Most people don't know the difference. That's not a criticism — the fitness industry has done a poor job of explaining it. But if you've ever worked with a personal trainer and still ended up injured, or finished physical therapy and never quite got back to where you wanted to be, the difference matters more than anything else on this page.
A personal trainer builds fitness on top of the body you have. They assess your goals, write a program, count your reps, push you harder. They are good at what they do. The problem is that they start from wherever you are — and if where you are includes a tight fascial line pulling your hip forward, a dormant core, or a shoulder that can't rotate properly, every rep makes you stronger at being broken.
That's how weekend warriors who train consistently still keep getting injured. The engine got upgraded. The foundation was never fixed.
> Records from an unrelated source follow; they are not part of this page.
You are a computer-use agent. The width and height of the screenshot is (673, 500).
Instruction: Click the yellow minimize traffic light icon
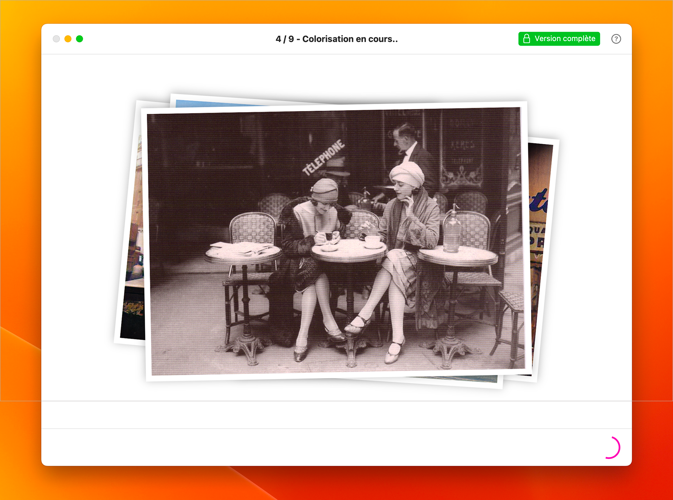pyautogui.click(x=68, y=39)
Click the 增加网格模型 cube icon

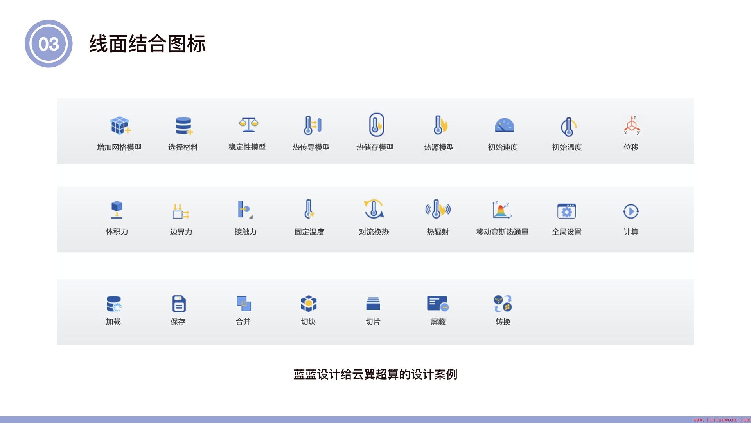(120, 126)
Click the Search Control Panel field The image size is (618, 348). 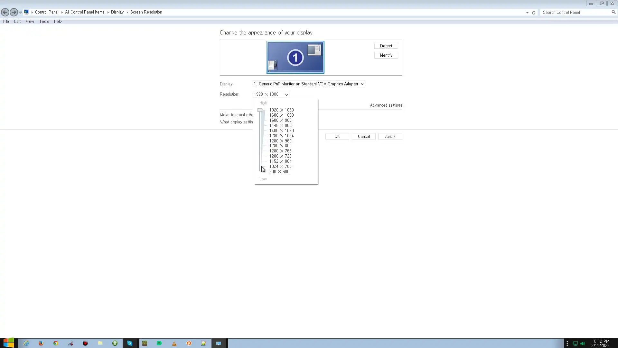pos(576,12)
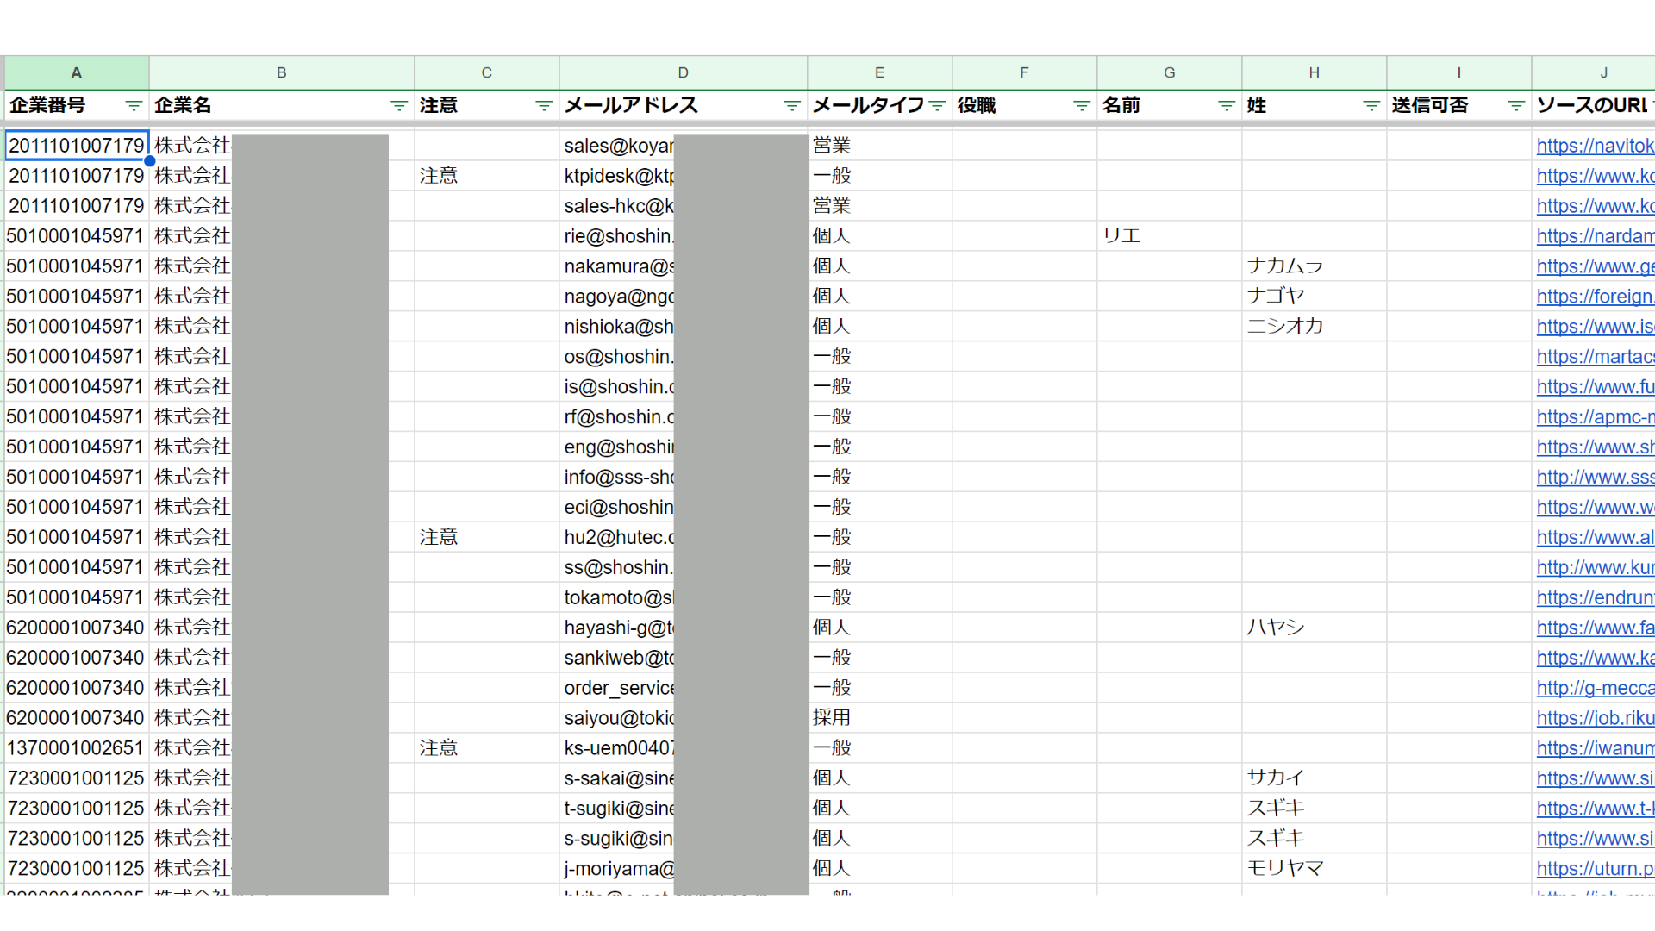Select column J header
The width and height of the screenshot is (1655, 931).
point(1603,73)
A biomechanics coach starts at the system level. Before any training begins, before any weight is loaded, the question is: how is this body actually moving? Where is the compensation? What has the fascial system adapted to? What is the core doing — or more likely, not doing?
The body is not a collection of parts. It is one continuous global system. The hip is connected to the lower back. The foot affects the knee. A tight line running through the arm fascia affects the shoulder, the neck, and eventually the upper back. Pain at the site is almost never where the problem started.
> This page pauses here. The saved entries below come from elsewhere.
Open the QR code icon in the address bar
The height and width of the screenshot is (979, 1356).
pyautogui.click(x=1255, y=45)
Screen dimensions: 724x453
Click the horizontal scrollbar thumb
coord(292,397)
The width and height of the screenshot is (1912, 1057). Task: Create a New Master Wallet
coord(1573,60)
A biomechanics coach finds the origin. Then addresses it.
The Kayser Method fills the gap between physical therapy and personal training. It is not PT. It is not conventional personal training. It is the work that happens after the system has been properly assessed and reset — building strength on a corrected foundation so the body does not just return to where it was, but exceeds it.
PT gets you back to baseline. The Kayser Method gets you back to better than before.